Veranstaltungsberichte

XI. INTERNATIONALER UMWELTKONGRESS: “INNOVATION FÜR DEN KLIMAWANDEL: FINANZIERUNG DES KLIMAWANDELS, KOOPERATIVE UND DIGITALE KREISLAUFWIRTSCHAFT”

Am 23. und 24. Oktober fand der XI. Internationale Umweltkongress des CEID in Zusammenarbeit mit der KAS Kolumbien im Club Nogal statt.
XI CONGRESO INTERNACIONAL DE MEDIO AMBIENTE KAS Colombia
XI CONGRESO INTERNACIONAL DE MEDIO AMBIENTE

Referenten und Panel-Teilnehmer waren Experten für Finanzierung der Klimaproblematik sowie kooperative und digitale Kreislaufwirtschaft. Der Kongress wurde eröffnet vom Direktor des CEID Colombia, Gilberto Rincón Gonzales, der Projektkoordinatorin der KAS Kolumbien, Andrea Valdelamar, dem ehemaligen Minister für Umwelt und Nachhaltige Entwicklung, Manuel Rodríguez sowie dem jetzigen Umweltminister  Ricardo Lozano.

Gilberto Rincón betonte in seinen Grußworten die Bedeutung innovativer Strategien bei der Bekämpfung des Klimawandels. Daher sei ein Ziel des Kongresses, in Kolumbien die Themen der globalen Agenda durch Vorstellung der Erfahrungen von Umwelt- und Finanzexperten bekannt zu machen. Manuel Rodríguez mahnte in seiner Eigenschaft als ehemaliger Umweltminister, dass die Temperaturen weltweit in den nächsten Jahren nicht über 1,5 Grad steigen dürften, da sonst eine Umweltkatastrophe unvermeidbar sei. Der Umweltkongress wolle dazu aufrufen, innovative Maßnahmen zu ergreifen und mehr Ressourcen in Wissenschaft, Forschung und Technologie zu investieren. Die Situation Kolumbiens sei insofern paradox, da sich das Land einerseits international als Verteidiger und Förderer einer nachhaltigen Entwicklung präsentiere, intern jedoch die Bedingungen dafür nicht erfülle.

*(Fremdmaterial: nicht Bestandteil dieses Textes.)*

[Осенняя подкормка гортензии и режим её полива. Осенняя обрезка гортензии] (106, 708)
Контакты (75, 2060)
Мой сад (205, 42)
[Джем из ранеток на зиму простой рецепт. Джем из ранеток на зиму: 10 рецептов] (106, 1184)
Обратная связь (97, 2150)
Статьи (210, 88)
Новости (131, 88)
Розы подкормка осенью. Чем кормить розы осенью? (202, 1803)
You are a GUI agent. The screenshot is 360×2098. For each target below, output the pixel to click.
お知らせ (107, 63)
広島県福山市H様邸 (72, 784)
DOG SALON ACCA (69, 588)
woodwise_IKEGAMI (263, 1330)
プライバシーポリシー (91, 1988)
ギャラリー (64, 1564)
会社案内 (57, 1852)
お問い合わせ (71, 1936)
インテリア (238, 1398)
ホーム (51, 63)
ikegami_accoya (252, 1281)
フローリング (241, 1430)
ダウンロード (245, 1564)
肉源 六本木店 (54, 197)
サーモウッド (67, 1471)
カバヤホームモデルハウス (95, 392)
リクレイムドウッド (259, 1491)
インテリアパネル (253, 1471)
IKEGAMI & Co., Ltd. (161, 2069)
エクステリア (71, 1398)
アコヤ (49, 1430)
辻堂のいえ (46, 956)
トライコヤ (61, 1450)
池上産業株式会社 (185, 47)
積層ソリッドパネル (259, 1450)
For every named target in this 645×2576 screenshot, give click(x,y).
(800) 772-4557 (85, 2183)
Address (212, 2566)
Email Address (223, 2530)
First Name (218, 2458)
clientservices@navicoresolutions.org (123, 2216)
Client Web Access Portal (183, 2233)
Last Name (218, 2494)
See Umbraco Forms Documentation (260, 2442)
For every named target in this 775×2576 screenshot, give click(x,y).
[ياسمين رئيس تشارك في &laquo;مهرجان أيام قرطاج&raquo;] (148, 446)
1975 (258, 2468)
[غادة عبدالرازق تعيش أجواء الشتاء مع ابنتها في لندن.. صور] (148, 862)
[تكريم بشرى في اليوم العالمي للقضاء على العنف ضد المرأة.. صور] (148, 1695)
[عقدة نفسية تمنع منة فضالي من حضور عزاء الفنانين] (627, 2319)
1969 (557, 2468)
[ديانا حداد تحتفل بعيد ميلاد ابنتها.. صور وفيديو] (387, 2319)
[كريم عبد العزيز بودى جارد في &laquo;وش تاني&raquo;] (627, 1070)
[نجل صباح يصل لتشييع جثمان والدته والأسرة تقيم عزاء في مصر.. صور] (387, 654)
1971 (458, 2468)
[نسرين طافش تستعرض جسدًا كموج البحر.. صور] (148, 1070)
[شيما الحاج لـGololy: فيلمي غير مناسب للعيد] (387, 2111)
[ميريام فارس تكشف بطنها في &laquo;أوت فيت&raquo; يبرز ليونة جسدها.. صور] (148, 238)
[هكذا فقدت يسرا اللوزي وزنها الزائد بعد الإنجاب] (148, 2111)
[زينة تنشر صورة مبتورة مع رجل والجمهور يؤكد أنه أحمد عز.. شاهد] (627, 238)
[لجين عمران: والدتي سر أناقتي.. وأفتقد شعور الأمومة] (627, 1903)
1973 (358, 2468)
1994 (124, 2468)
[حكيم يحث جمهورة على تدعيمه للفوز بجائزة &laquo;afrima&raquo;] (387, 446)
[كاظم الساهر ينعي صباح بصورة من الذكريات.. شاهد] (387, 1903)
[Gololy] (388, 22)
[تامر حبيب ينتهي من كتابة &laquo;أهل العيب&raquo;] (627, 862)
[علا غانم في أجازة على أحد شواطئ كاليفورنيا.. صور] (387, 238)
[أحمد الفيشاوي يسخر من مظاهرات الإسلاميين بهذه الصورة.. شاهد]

Andrea Valdelamar sprach im Namen der KAS und führte die zahlreichen Herausforderungen im Bereich nachhaltiger Umweltschutz auf; diese könnten nur durch innovative Maßnahmen für eine „grüne“ Umweltpolitik und eine wirkliche nachhaltige Entwicklung in Angriff genommen werden. Ricardo Lozano erklärte die  Notwendigkeit einer entsprechenden Ausbildung in dem Bereich, die auf Daten und Informationen beruhe; dies müsse eine vordringliche Aufgabe von Universitäten und anderen Bildungsinstituten sein. Der Umweltminister betonte, dass besonders die ländlichen Gebiete und Dörfer Kolumbiens unter den Folgen des Klimawandels zu leiden hätten. Kolumbien unter der Regierung von Iván Duque werde daher als erstes Land in Lateinamerika eine Strategie für die Kreislaufwirtschaft mit folgenden Hauptthemen präsentieren: Biomasse, Energie, Wasser, Verpackungsmaterial und Industrieprodukte. Abschließend unterstrich der Minister, dass bei der Planung politischer Maßnahmen der Bedarf an finanziellen Mitteln berücksichtigt werden müsse.  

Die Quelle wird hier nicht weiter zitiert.